→ EXERCISE BRIEF
Each entry must be output exactly as it appears.

- Opening Delimiter -

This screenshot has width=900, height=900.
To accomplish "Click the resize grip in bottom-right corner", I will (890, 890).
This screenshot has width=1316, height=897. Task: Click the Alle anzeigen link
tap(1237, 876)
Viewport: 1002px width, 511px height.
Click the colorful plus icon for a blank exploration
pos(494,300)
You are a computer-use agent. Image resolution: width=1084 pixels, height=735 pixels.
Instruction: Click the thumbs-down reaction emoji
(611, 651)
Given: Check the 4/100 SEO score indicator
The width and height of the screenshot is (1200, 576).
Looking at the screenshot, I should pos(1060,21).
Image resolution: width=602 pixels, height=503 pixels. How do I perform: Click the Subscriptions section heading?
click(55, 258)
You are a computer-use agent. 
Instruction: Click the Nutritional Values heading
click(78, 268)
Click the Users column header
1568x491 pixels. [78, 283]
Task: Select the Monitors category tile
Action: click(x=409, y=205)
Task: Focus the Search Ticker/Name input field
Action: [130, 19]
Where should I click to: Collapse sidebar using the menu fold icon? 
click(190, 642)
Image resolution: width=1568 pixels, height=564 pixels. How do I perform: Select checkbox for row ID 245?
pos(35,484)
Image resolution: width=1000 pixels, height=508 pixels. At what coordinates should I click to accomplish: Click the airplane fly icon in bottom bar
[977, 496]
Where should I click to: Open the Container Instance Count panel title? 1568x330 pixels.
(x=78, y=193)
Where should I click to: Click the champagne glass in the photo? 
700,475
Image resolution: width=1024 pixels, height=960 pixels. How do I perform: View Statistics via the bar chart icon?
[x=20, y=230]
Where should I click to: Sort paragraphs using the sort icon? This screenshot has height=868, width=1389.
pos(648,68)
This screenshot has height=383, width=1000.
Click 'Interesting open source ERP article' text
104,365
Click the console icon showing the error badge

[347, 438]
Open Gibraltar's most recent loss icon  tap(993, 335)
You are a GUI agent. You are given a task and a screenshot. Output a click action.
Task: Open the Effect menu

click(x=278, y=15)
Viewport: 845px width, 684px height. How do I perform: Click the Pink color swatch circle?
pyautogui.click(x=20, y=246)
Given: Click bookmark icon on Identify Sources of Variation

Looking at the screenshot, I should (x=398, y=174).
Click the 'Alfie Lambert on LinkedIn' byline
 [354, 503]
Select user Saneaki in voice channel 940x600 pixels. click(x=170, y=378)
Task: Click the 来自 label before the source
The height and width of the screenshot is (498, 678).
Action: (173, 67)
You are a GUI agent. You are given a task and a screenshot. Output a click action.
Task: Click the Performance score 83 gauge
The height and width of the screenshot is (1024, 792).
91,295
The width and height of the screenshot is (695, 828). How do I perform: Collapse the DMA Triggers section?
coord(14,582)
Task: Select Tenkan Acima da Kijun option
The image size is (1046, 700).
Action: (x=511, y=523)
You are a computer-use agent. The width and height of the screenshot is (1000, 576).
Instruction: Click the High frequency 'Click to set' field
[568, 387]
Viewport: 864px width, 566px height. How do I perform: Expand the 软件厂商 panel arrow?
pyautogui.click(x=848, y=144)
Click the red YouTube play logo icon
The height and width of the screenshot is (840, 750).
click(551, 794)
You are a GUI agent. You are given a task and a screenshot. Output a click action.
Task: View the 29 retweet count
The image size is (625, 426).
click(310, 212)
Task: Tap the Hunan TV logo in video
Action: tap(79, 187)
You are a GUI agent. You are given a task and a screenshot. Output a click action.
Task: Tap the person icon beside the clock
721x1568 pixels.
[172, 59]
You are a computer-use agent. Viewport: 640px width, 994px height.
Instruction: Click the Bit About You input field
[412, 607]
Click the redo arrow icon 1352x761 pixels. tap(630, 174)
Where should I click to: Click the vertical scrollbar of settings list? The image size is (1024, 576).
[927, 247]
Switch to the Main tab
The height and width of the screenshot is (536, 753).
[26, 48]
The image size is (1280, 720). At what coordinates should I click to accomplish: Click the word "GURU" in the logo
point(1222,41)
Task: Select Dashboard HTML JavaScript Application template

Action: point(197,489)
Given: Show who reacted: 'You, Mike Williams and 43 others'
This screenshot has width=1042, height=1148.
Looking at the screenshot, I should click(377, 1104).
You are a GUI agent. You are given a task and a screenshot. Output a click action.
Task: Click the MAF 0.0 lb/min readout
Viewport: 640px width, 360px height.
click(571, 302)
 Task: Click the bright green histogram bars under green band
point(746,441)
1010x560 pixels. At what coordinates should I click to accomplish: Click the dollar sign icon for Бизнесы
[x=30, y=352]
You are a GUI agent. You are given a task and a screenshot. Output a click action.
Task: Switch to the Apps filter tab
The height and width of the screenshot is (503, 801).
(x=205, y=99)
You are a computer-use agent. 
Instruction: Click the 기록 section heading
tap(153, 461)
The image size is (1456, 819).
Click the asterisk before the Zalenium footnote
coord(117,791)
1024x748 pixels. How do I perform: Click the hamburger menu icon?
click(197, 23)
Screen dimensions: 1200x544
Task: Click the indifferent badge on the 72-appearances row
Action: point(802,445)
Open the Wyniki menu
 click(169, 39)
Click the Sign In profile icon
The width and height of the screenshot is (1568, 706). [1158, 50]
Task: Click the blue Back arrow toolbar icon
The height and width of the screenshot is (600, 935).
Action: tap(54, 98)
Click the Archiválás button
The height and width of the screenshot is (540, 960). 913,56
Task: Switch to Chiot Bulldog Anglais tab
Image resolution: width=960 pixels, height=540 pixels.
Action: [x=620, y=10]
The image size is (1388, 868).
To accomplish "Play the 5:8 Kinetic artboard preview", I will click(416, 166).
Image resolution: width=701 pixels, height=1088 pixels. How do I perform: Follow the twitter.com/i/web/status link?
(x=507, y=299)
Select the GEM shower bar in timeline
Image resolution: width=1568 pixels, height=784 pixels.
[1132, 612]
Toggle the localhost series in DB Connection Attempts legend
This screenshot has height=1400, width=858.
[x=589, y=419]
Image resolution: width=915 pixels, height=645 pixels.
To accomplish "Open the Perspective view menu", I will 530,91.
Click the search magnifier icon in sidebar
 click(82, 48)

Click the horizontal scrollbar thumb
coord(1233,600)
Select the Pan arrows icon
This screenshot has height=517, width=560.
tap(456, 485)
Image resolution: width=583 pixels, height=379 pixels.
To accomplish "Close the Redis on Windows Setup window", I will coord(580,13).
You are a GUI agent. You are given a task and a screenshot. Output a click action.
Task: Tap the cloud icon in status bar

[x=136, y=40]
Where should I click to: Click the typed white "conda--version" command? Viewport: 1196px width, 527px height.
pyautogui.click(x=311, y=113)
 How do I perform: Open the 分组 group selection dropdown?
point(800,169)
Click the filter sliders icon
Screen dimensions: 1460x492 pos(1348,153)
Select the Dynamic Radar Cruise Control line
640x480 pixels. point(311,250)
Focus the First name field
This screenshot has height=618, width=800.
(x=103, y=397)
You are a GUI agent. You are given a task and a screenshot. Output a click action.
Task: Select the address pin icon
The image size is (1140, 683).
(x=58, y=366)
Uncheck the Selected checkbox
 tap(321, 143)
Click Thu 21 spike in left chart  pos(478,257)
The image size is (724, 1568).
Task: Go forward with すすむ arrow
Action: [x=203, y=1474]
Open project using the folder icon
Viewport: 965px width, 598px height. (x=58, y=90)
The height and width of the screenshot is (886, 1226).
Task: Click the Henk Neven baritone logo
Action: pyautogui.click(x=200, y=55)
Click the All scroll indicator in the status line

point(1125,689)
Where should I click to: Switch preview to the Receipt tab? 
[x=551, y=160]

- Closing Delimiter -

→ EXPECTED ANSWER
This screenshot has width=900, height=900.
To accomplish "Click the resize grip in bottom-right corner", I will (890, 890).
This screenshot has width=1316, height=897. Task: Click the Alle anzeigen link
tap(1237, 876)
Viewport: 1002px width, 511px height.
Click the colorful plus icon for a blank exploration
pos(494,300)
You are a computer-use agent. Image resolution: width=1084 pixels, height=735 pixels.
Instruction: Click the thumbs-down reaction emoji
(611, 651)
Given: Check the 4/100 SEO score indicator
The width and height of the screenshot is (1200, 576).
Looking at the screenshot, I should pos(1060,21).
Image resolution: width=602 pixels, height=503 pixels. How do I perform: Click the Subscriptions section heading?
click(55, 258)
You are a computer-use agent. 
Instruction: Click the Nutritional Values heading
click(78, 268)
Click the Users column header
1568x491 pixels. [78, 283]
Task: Select the Monitors category tile
Action: click(x=409, y=205)
Task: Focus the Search Ticker/Name input field
Action: [130, 19]
Where should I click to: Collapse sidebar using the menu fold icon? 
click(190, 642)
Image resolution: width=1568 pixels, height=564 pixels. How do I perform: Select checkbox for row ID 245?
pos(35,484)
Image resolution: width=1000 pixels, height=508 pixels. At what coordinates should I click to accomplish: Click the airplane fly icon in bottom bar
[977, 496]
Where should I click to: Open the Container Instance Count panel title? 1568x330 pixels.
(x=78, y=193)
Where should I click to: Click the champagne glass in the photo? 
700,475
Image resolution: width=1024 pixels, height=960 pixels. How do I perform: View Statistics via the bar chart icon?
[x=20, y=230]
Where should I click to: Sort paragraphs using the sort icon? This screenshot has height=868, width=1389.
pos(648,68)
This screenshot has height=383, width=1000.
Click 'Interesting open source ERP article' text
104,365
Click the console icon showing the error badge

[347, 438]
Open Gibraltar's most recent loss icon  tap(993, 335)
You are a GUI agent. You are given a task and a screenshot. Output a click action.
Task: Open the Effect menu

click(x=278, y=15)
Viewport: 845px width, 684px height. How do I perform: Click the Pink color swatch circle?
pyautogui.click(x=20, y=246)
Given: Click bookmark icon on Identify Sources of Variation

Looking at the screenshot, I should (x=398, y=174).
Click the 'Alfie Lambert on LinkedIn' byline
 [354, 503]
Select user Saneaki in voice channel 940x600 pixels. click(x=170, y=378)
Task: Click the 来自 label before the source
The height and width of the screenshot is (498, 678).
Action: (173, 67)
You are a GUI agent. You are given a task and a screenshot. Output a click action.
Task: Click the Performance score 83 gauge
The height and width of the screenshot is (1024, 792).
91,295
The width and height of the screenshot is (695, 828). How do I perform: Collapse the DMA Triggers section?
coord(14,582)
Task: Select Tenkan Acima da Kijun option
The image size is (1046, 700).
Action: (x=511, y=523)
You are a computer-use agent. The width and height of the screenshot is (1000, 576).
Instruction: Click the High frequency 'Click to set' field
[568, 387]
Viewport: 864px width, 566px height. How do I perform: Expand the 软件厂商 panel arrow?
pyautogui.click(x=848, y=144)
Click the red YouTube play logo icon
The height and width of the screenshot is (840, 750).
click(551, 794)
You are a GUI agent. You are given a task and a screenshot. Output a click action.
Task: View the 29 retweet count
The image size is (625, 426).
click(310, 212)
Task: Tap the Hunan TV logo in video
Action: tap(79, 187)
You are a GUI agent. You are given a task and a screenshot. Output a click action.
Task: Tap the person icon beside the clock
721x1568 pixels.
[172, 59]
You are a computer-use agent. Viewport: 640px width, 994px height.
Instruction: Click the Bit About You input field
[412, 607]
Click the redo arrow icon 1352x761 pixels. tap(630, 174)
Where should I click to: Click the vertical scrollbar of settings list? The image size is (1024, 576).
[927, 247]
Switch to the Main tab
The height and width of the screenshot is (536, 753).
[26, 48]
The image size is (1280, 720). At what coordinates should I click to accomplish: Click the word "GURU" in the logo
point(1222,41)
Task: Select Dashboard HTML JavaScript Application template

Action: point(197,489)
Given: Show who reacted: 'You, Mike Williams and 43 others'
This screenshot has width=1042, height=1148.
Looking at the screenshot, I should click(377, 1104).
You are a GUI agent. You are given a task and a screenshot. Output a click action.
Task: Click the MAF 0.0 lb/min readout
Viewport: 640px width, 360px height.
click(571, 302)
 Task: Click the bright green histogram bars under green band
point(746,441)
1010x560 pixels. At what coordinates should I click to accomplish: Click the dollar sign icon for Бизнесы
[x=30, y=352]
You are a GUI agent. You are given a task and a screenshot. Output a click action.
Task: Switch to the Apps filter tab
The height and width of the screenshot is (503, 801).
(x=205, y=99)
You are a computer-use agent. 
Instruction: Click the 기록 section heading
tap(153, 461)
The image size is (1456, 819).
Click the asterisk before the Zalenium footnote
coord(117,791)
1024x748 pixels. How do I perform: Click the hamburger menu icon?
click(197, 23)
Screen dimensions: 1200x544
Task: Click the indifferent badge on the 72-appearances row
Action: point(802,445)
Open the Wyniki menu
 click(169, 39)
Click the Sign In profile icon
The width and height of the screenshot is (1568, 706). [1158, 50]
Task: Click the blue Back arrow toolbar icon
The height and width of the screenshot is (600, 935).
Action: tap(54, 98)
Click the Archiválás button
The height and width of the screenshot is (540, 960). 913,56
Task: Switch to Chiot Bulldog Anglais tab
Image resolution: width=960 pixels, height=540 pixels.
Action: [x=620, y=10]
The image size is (1388, 868).
To accomplish "Play the 5:8 Kinetic artboard preview", I will click(416, 166).
Image resolution: width=701 pixels, height=1088 pixels. How do I perform: Follow the twitter.com/i/web/status link?
(x=507, y=299)
Select the GEM shower bar in timeline
Image resolution: width=1568 pixels, height=784 pixels.
[1132, 612]
Toggle the localhost series in DB Connection Attempts legend
This screenshot has height=1400, width=858.
[x=589, y=419]
Image resolution: width=915 pixels, height=645 pixels.
To accomplish "Open the Perspective view menu", I will 530,91.
Click the search magnifier icon in sidebar
 click(82, 48)

Click the horizontal scrollbar thumb
coord(1233,600)
Select the Pan arrows icon
This screenshot has height=517, width=560.
tap(456, 485)
Image resolution: width=583 pixels, height=379 pixels.
To accomplish "Close the Redis on Windows Setup window", I will coord(580,13).
You are a GUI agent. You are given a task and a screenshot. Output a click action.
Task: Tap the cloud icon in status bar

[x=136, y=40]
Where should I click to: Click the typed white "conda--version" command? Viewport: 1196px width, 527px height.
pyautogui.click(x=311, y=113)
 How do I perform: Open the 分组 group selection dropdown?
point(800,169)
Click the filter sliders icon
Screen dimensions: 1460x492 pos(1348,153)
Select the Dynamic Radar Cruise Control line
640x480 pixels. point(311,250)
Focus the First name field
This screenshot has height=618, width=800.
(x=103, y=397)
You are a GUI agent. You are given a task and a screenshot. Output a click action.
Task: Select the address pin icon
The image size is (1140, 683).
(x=58, y=366)
Uncheck the Selected checkbox
 tap(321, 143)
Click Thu 21 spike in left chart  pos(478,257)
The image size is (724, 1568).
Task: Go forward with すすむ arrow
Action: [x=203, y=1474]
Open project using the folder icon
Viewport: 965px width, 598px height. (x=58, y=90)
The height and width of the screenshot is (886, 1226).
Task: Click the Henk Neven baritone logo
Action: pyautogui.click(x=200, y=55)
Click the All scroll indicator in the status line

point(1125,689)
Where should I click to: Switch preview to the Receipt tab? 
[x=551, y=160]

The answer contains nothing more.